→ **GOAL OF THE EXERCISE**:
Line by line, repeat the material below without any deviation.

*** Begin section ***

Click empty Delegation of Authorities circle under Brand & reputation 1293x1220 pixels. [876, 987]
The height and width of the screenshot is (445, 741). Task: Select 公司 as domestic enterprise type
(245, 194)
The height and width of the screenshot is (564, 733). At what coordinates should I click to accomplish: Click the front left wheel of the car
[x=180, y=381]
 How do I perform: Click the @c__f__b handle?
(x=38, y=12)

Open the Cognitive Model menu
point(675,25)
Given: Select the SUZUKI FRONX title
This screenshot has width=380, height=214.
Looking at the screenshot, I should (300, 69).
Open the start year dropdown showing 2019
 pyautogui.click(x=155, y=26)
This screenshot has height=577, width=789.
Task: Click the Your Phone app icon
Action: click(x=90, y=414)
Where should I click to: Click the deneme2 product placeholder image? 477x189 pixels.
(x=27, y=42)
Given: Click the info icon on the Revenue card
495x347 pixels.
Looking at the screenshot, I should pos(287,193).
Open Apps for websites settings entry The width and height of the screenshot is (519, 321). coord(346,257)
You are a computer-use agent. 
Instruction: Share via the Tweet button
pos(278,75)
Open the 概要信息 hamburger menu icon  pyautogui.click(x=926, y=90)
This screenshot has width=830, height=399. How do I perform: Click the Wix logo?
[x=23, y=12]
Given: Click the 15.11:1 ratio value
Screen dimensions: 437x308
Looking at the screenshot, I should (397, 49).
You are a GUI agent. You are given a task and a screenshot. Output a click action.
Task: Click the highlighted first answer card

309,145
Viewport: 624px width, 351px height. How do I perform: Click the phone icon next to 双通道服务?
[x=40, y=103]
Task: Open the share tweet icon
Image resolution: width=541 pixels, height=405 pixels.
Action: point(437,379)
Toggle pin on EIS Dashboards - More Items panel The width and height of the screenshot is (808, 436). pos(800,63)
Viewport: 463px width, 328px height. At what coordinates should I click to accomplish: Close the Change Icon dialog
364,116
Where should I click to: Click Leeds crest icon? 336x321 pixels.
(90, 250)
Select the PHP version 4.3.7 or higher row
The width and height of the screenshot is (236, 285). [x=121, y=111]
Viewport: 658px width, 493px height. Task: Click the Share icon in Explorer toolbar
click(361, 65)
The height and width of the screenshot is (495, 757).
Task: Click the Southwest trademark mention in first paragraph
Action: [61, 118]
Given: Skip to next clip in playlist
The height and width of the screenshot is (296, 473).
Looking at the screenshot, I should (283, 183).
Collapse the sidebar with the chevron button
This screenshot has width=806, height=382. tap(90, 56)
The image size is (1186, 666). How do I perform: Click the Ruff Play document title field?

*** End section ***

→ **SOLVED PROBLEM**:
Click empty Delegation of Authorities circle under Brand & reputation 1293x1220 pixels. [876, 987]
The height and width of the screenshot is (445, 741). Task: Select 公司 as domestic enterprise type
(245, 194)
The height and width of the screenshot is (564, 733). At what coordinates should I click to accomplish: Click the front left wheel of the car
[x=180, y=381]
 How do I perform: Click the @c__f__b handle?
(x=38, y=12)

Open the Cognitive Model menu
point(675,25)
Given: Select the SUZUKI FRONX title
This screenshot has width=380, height=214.
Looking at the screenshot, I should (300, 69).
Open the start year dropdown showing 2019
 pyautogui.click(x=155, y=26)
This screenshot has height=577, width=789.
Task: Click the Your Phone app icon
Action: click(x=90, y=414)
Where should I click to: Click the deneme2 product placeholder image? 477x189 pixels.
(x=27, y=42)
Given: Click the info icon on the Revenue card
495x347 pixels.
Looking at the screenshot, I should pos(287,193).
Open Apps for websites settings entry The width and height of the screenshot is (519, 321). coord(346,257)
You are a computer-use agent. 
Instruction: Share via the Tweet button
pos(278,75)
Open the 概要信息 hamburger menu icon  pyautogui.click(x=926, y=90)
This screenshot has width=830, height=399. How do I perform: Click the Wix logo?
[x=23, y=12]
Given: Click the 15.11:1 ratio value
Screen dimensions: 437x308
Looking at the screenshot, I should (397, 49).
You are a GUI agent. You are given a task and a screenshot. Output a click action.
Task: Click the highlighted first answer card

309,145
Viewport: 624px width, 351px height. How do I perform: Click the phone icon next to 双通道服务?
[x=40, y=103]
Task: Open the share tweet icon
Image resolution: width=541 pixels, height=405 pixels.
Action: point(437,379)
Toggle pin on EIS Dashboards - More Items panel The width and height of the screenshot is (808, 436). pos(800,63)
Viewport: 463px width, 328px height. At what coordinates should I click to accomplish: Close the Change Icon dialog
364,116
Where should I click to: Click Leeds crest icon? 336x321 pixels.
(90, 250)
Select the PHP version 4.3.7 or higher row
The width and height of the screenshot is (236, 285). [x=121, y=111]
Viewport: 658px width, 493px height. Task: Click the Share icon in Explorer toolbar
click(361, 65)
The height and width of the screenshot is (495, 757).
Task: Click the Southwest trademark mention in first paragraph
Action: [61, 118]
Given: Skip to next clip in playlist
The height and width of the screenshot is (296, 473).
Looking at the screenshot, I should (283, 183).
Collapse the sidebar with the chevron button
This screenshot has width=806, height=382. tap(90, 56)
The image size is (1186, 666). How do I perform: Click the Ruff Play document title field?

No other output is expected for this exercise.